┌─ Records for this exercise

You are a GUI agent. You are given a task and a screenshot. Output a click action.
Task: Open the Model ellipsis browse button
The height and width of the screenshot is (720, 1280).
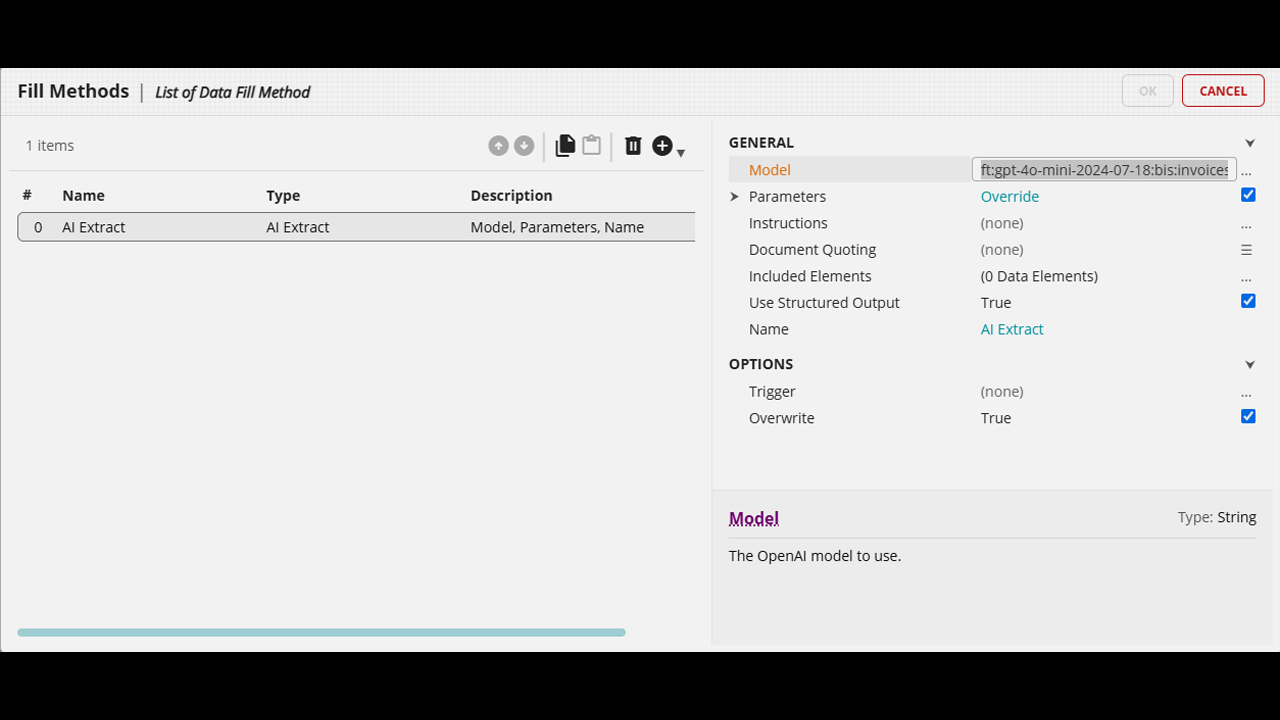1246,171
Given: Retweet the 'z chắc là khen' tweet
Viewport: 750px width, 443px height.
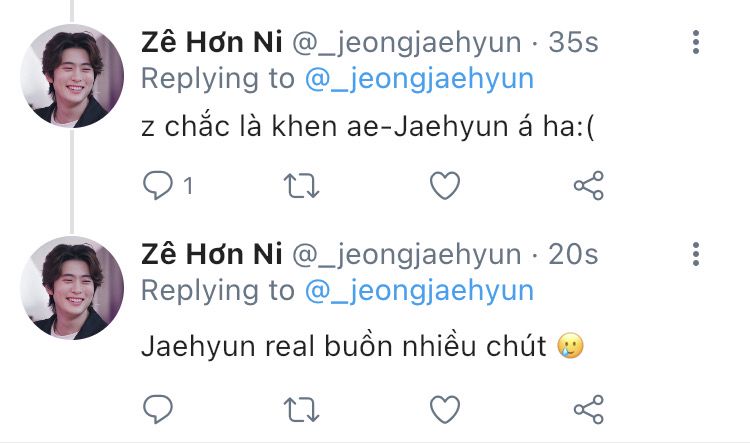Looking at the screenshot, I should click(x=301, y=186).
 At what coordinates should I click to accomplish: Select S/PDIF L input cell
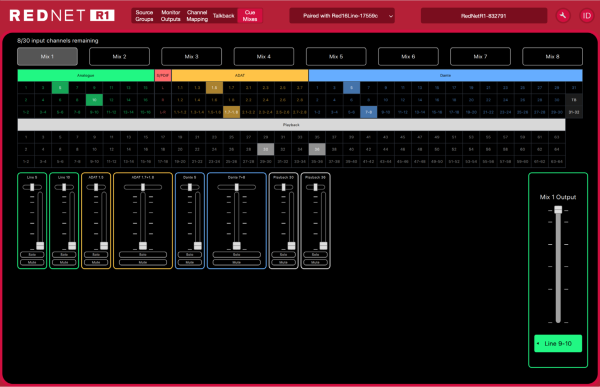tap(163, 88)
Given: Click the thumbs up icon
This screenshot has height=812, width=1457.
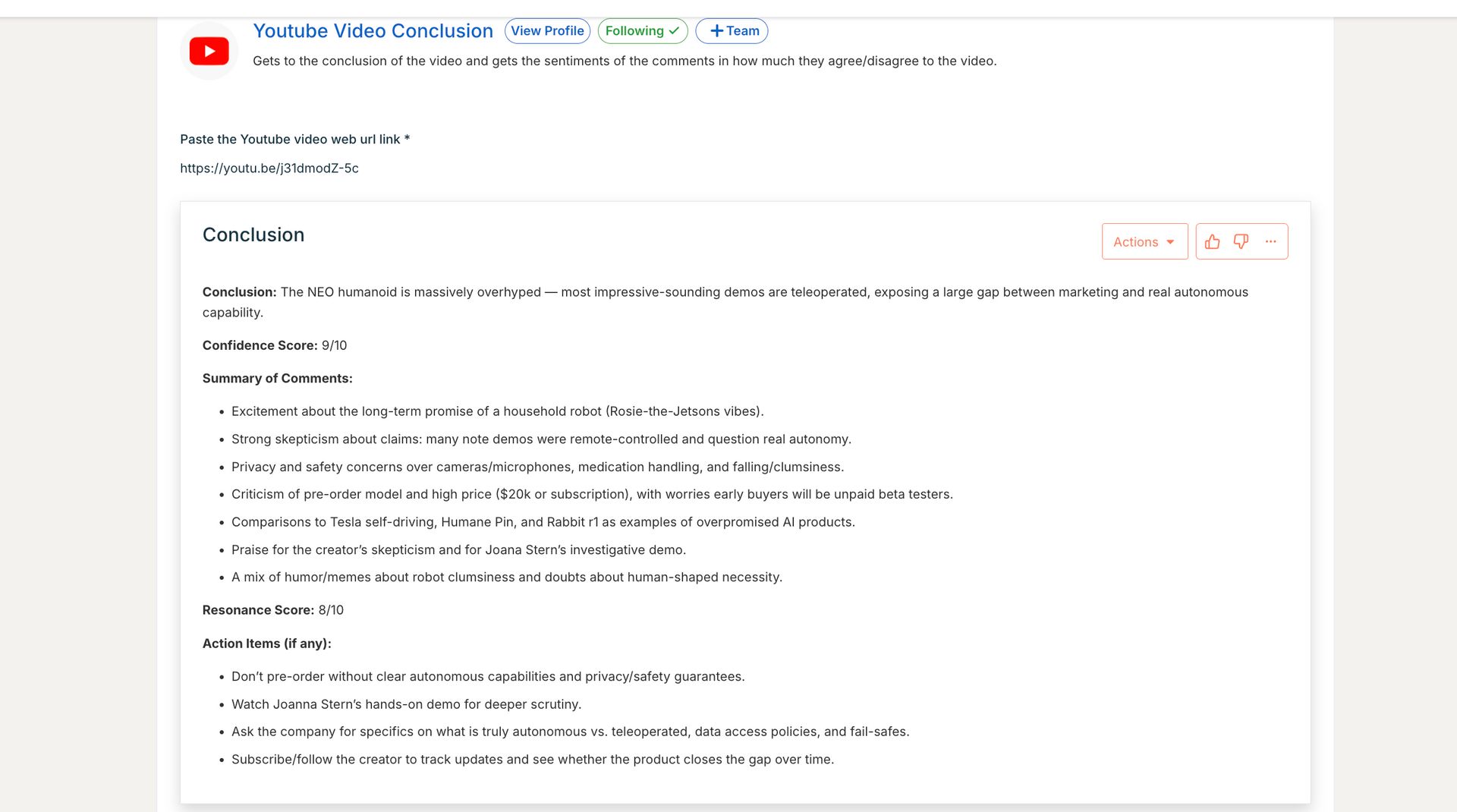Looking at the screenshot, I should (x=1212, y=242).
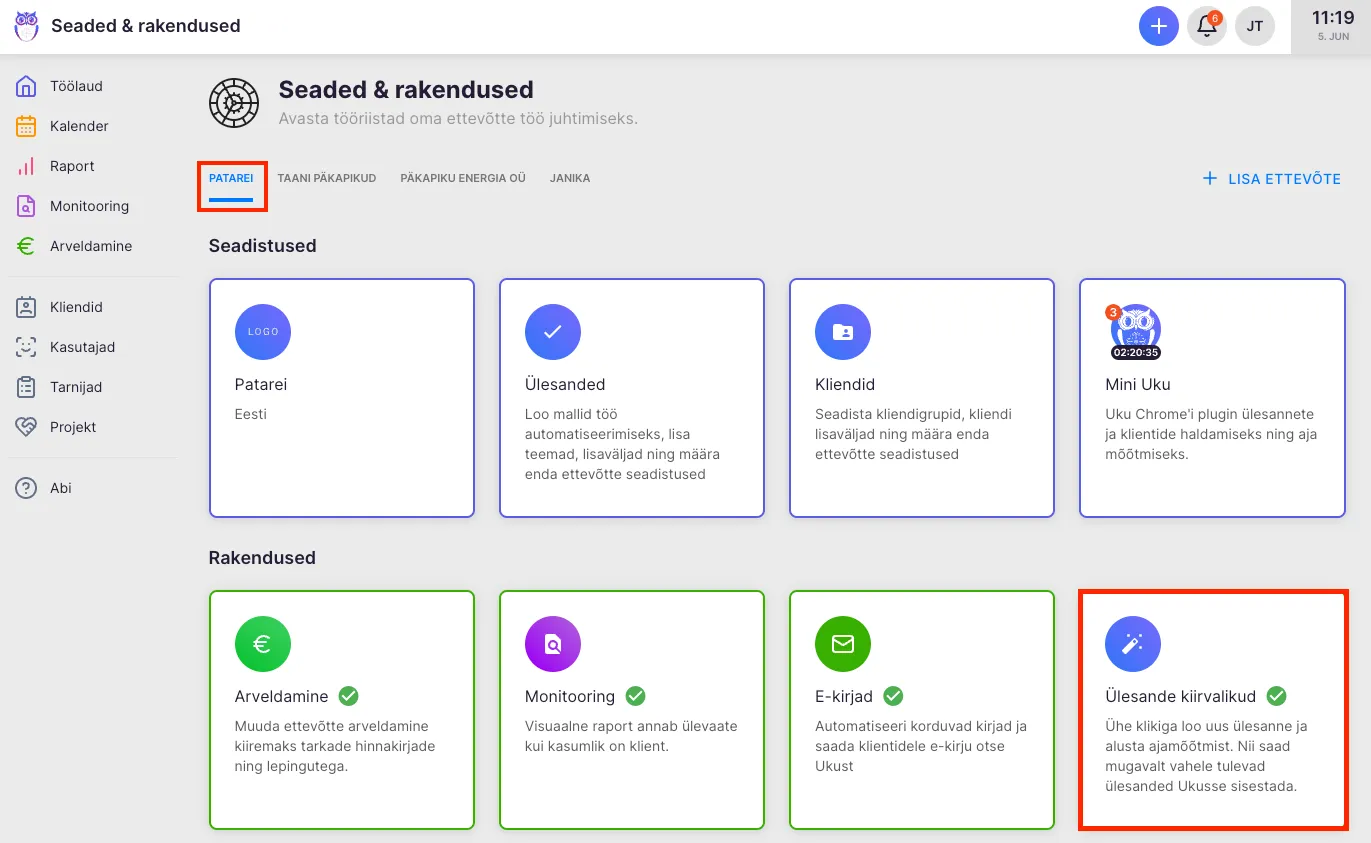Open the Ülesanded settings card

point(631,397)
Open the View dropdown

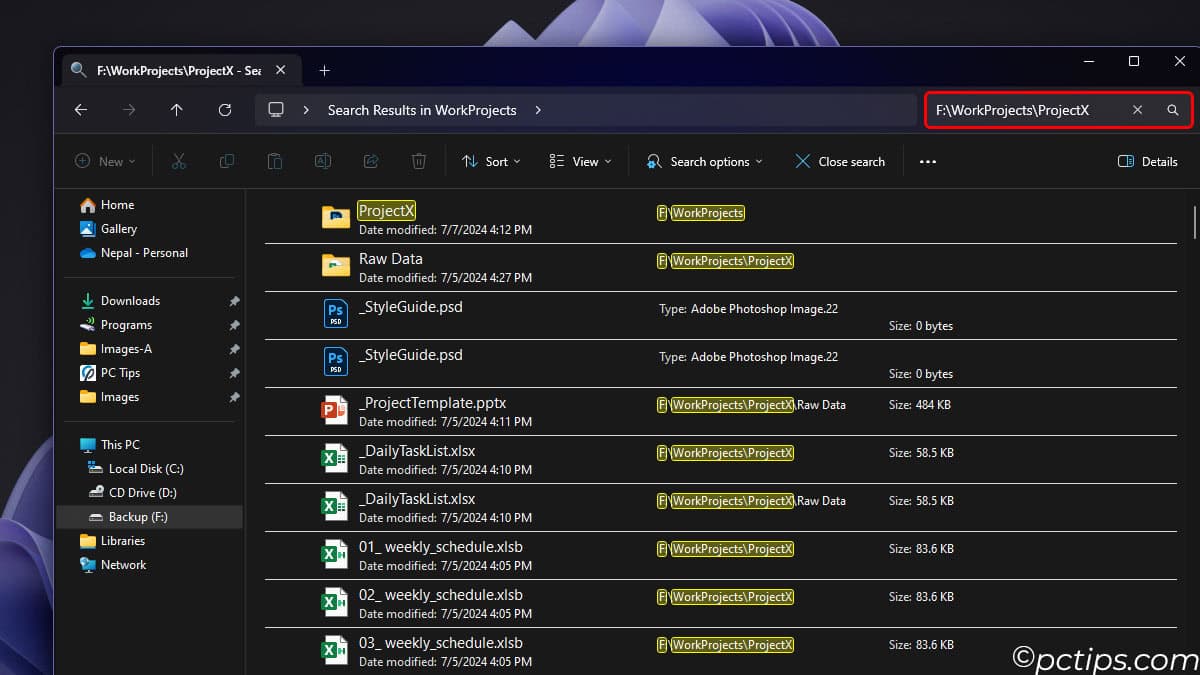pyautogui.click(x=579, y=161)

└─

About this task »
Only lines from the one holding "This screenshot has height=812, width=1457." through the last line of the entries above are wanted, both ends included, each retyped exactly; no pictures.

Completed task »
This screenshot has height=812, width=1457.
Looking at the screenshot, I should (x=1212, y=242).
Open the Ülesanded settings card

point(631,397)
Open the View dropdown

pyautogui.click(x=579, y=161)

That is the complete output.